__TASK OBJECTIVE__. Write out exactly the lines below that run from the line containing "[region] (410, 515)" through the last line of the records.

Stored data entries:
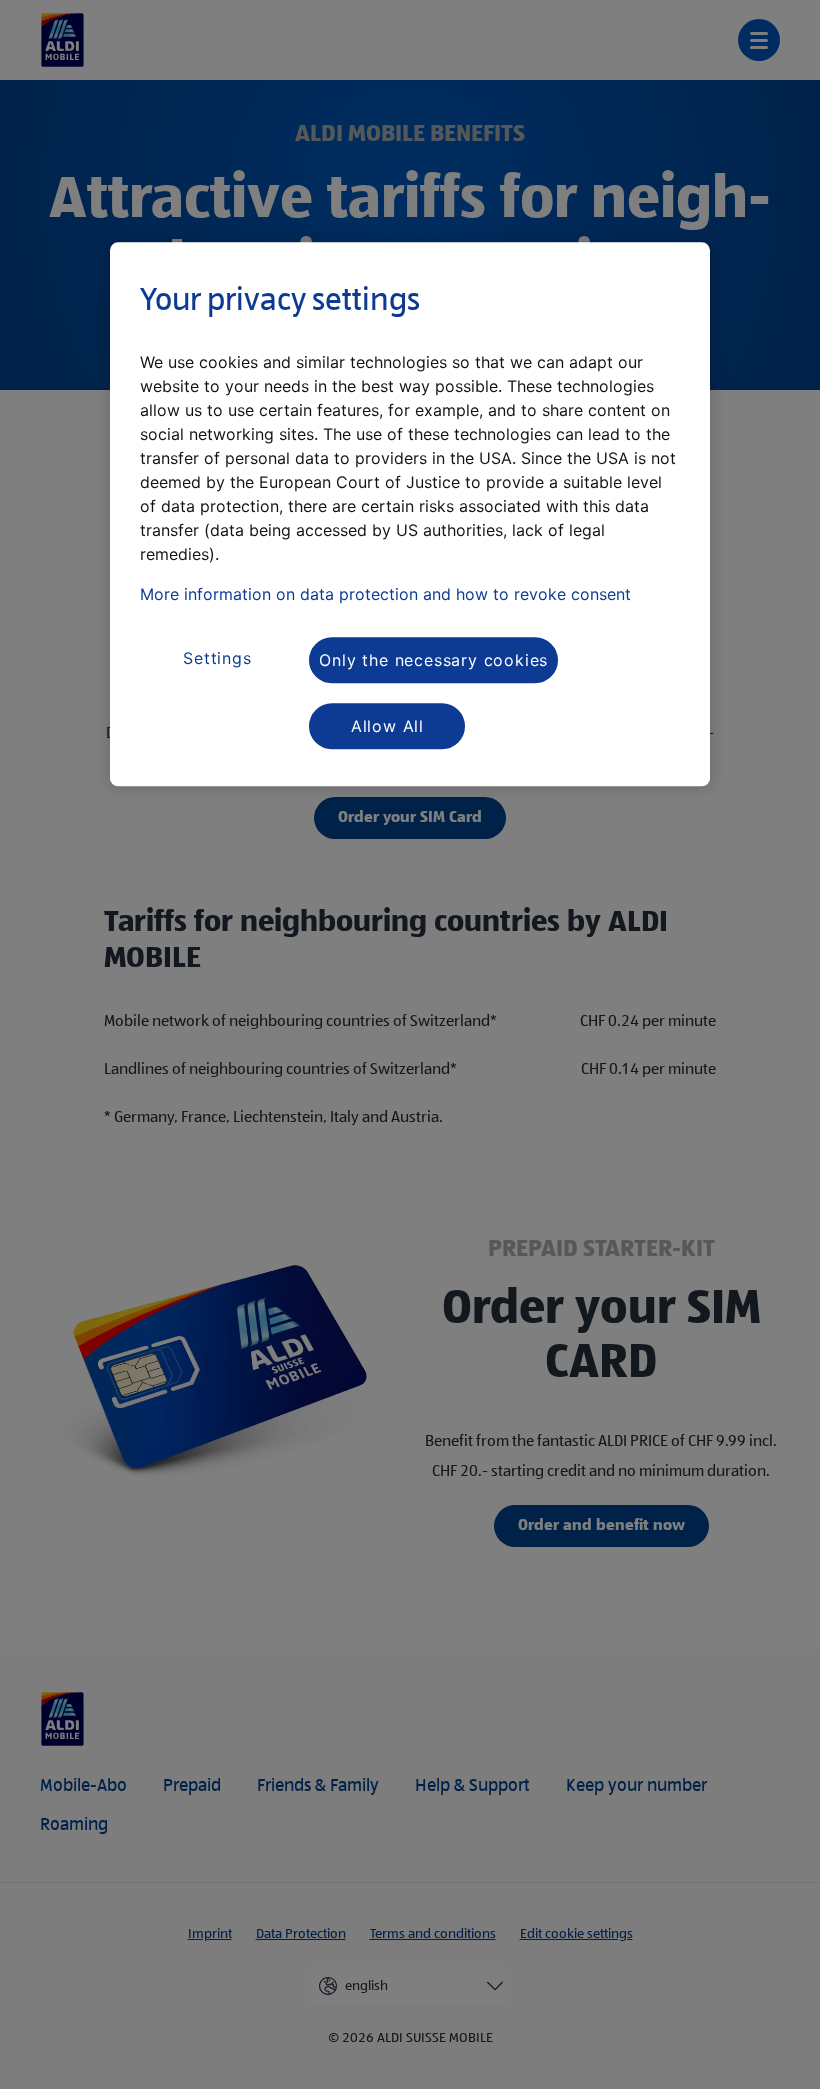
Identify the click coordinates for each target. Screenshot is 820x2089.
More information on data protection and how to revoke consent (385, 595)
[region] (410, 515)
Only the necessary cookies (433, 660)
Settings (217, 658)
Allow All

__SOLUTION TO THE EXERCISE__.
[region] (410, 515)
Only the necessary cookies (433, 660)
Settings (217, 658)
Allow All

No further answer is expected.